Exercise prompt
Can you change every "Viewport:" in the entries below to "Screen size:" and leave everything else untouched?

++++ Entries shown ++++

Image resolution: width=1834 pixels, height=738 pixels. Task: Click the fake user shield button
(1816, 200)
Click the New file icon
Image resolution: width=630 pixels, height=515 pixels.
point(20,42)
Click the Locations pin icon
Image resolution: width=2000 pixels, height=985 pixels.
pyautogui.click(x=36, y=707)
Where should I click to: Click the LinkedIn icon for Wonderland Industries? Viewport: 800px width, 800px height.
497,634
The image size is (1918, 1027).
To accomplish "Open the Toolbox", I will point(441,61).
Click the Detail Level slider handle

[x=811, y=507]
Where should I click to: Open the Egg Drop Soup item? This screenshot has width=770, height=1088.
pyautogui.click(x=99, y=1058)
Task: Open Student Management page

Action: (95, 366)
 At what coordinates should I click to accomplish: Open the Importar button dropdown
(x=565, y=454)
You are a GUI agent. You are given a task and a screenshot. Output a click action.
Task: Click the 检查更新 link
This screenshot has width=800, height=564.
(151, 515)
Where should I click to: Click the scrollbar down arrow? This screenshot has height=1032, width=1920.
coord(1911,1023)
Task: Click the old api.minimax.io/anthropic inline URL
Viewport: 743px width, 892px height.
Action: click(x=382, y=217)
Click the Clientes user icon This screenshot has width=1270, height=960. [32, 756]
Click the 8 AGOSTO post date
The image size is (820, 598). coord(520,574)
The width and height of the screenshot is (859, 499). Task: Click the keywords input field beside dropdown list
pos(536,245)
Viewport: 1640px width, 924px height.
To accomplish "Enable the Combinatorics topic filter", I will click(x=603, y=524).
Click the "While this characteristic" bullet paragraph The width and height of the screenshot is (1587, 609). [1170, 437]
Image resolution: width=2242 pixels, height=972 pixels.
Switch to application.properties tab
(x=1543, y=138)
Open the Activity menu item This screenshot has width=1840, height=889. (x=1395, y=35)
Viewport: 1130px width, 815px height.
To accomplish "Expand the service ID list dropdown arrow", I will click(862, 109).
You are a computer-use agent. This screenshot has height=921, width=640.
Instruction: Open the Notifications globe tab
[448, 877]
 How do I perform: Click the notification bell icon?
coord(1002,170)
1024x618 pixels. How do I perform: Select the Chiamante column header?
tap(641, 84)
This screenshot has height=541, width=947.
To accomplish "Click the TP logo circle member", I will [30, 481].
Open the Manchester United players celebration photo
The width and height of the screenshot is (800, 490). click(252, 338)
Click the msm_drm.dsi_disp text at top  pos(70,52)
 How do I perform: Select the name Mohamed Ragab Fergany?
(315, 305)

++++

Task response
Image resolution: width=1834 pixels, height=738 pixels. Task: Click the fake user shield button
(1816, 200)
Click the New file icon
Image resolution: width=630 pixels, height=515 pixels.
point(20,42)
Click the Locations pin icon
Image resolution: width=2000 pixels, height=985 pixels.
pyautogui.click(x=36, y=707)
Where should I click to: Click the LinkedIn icon for Wonderland Industries? Screen size: 800px width, 800px height.
497,634
The image size is (1918, 1027).
To accomplish "Open the Toolbox", I will point(441,61).
Click the Detail Level slider handle

[x=811, y=507]
Where should I click to: Open the Egg Drop Soup item? This screenshot has width=770, height=1088.
pyautogui.click(x=99, y=1058)
Task: Open Student Management page

Action: (95, 366)
 At what coordinates should I click to accomplish: Open the Importar button dropdown
(x=565, y=454)
You are a GUI agent. You are given a task and a screenshot. Output a click action.
Task: Click the 检查更新 link
This screenshot has width=800, height=564.
(151, 515)
Where should I click to: Click the scrollbar down arrow? This screenshot has height=1032, width=1920.
coord(1911,1023)
Task: Click the old api.minimax.io/anthropic inline URL
Screen size: 743px width, 892px height.
Action: click(x=382, y=217)
Click the Clientes user icon This screenshot has width=1270, height=960. [32, 756]
Click the 8 AGOSTO post date
The image size is (820, 598). coord(520,574)
The width and height of the screenshot is (859, 499). Task: Click the keywords input field beside dropdown list
pos(536,245)
Screen size: 1640px width, 924px height.
To accomplish "Enable the Combinatorics topic filter", I will click(x=603, y=524).
Click the "While this characteristic" bullet paragraph The width and height of the screenshot is (1587, 609). [1170, 437]
Image resolution: width=2242 pixels, height=972 pixels.
Switch to application.properties tab
(x=1543, y=138)
Open the Activity menu item This screenshot has width=1840, height=889. (x=1395, y=35)
Screen size: 1130px width, 815px height.
To accomplish "Expand the service ID list dropdown arrow", I will click(862, 109).
You are a computer-use agent. This screenshot has height=921, width=640.
Instruction: Open the Notifications globe tab
[448, 877]
 How do I perform: Click the notification bell icon?
coord(1002,170)
1024x618 pixels. How do I perform: Select the Chiamante column header?
tap(641, 84)
This screenshot has height=541, width=947.
To accomplish "Click the TP logo circle member", I will [30, 481].
Open the Manchester United players celebration photo
The width and height of the screenshot is (800, 490). click(252, 338)
Click the msm_drm.dsi_disp text at top  pos(70,52)
 How do I perform: Select the name Mohamed Ragab Fergany?
(315, 305)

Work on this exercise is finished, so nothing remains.